begin Data provided

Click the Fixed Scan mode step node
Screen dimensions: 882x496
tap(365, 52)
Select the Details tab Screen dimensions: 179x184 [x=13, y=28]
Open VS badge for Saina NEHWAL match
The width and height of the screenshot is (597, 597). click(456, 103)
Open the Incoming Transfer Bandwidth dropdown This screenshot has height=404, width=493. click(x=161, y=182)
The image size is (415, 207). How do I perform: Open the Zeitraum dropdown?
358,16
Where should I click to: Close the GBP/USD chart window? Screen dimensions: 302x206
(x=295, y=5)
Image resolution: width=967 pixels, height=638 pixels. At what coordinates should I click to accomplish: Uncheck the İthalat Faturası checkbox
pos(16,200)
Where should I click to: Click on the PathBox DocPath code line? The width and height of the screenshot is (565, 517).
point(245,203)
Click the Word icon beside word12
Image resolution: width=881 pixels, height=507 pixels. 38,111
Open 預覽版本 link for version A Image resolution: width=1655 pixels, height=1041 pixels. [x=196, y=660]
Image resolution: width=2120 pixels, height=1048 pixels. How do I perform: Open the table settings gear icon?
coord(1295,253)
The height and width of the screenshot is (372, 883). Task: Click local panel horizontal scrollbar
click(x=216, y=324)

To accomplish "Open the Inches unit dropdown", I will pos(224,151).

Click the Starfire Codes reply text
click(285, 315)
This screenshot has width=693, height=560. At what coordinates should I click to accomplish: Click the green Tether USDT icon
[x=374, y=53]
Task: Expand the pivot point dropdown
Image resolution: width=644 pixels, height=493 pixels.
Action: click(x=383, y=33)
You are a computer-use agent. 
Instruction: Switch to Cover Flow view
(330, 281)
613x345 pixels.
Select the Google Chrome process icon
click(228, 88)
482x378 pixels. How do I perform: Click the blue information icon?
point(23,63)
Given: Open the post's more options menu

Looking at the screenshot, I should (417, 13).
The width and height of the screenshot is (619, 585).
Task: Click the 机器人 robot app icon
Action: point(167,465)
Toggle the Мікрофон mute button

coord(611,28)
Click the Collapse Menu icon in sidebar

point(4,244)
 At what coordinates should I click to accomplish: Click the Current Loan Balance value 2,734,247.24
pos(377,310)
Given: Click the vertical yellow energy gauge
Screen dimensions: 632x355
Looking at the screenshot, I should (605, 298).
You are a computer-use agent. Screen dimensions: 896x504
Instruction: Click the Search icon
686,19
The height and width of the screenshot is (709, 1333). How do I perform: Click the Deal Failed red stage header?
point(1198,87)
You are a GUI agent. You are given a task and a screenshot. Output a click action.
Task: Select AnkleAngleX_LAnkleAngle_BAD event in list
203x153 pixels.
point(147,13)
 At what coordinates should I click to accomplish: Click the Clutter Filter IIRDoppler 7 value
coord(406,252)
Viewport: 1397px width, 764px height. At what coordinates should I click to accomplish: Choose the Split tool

end Data provided

■ Problem to work on
Extract each line of the data above that contains the string "dimensions".

■ Correct output
Screen dimensions: 882x496
Select the Details tab Screen dimensions: 179x184 [x=13, y=28]
Where should I click to: Close the GBP/USD chart window? Screen dimensions: 302x206
Screen dimensions: 632x355
You are a computer-use agent. Screen dimensions: 896x504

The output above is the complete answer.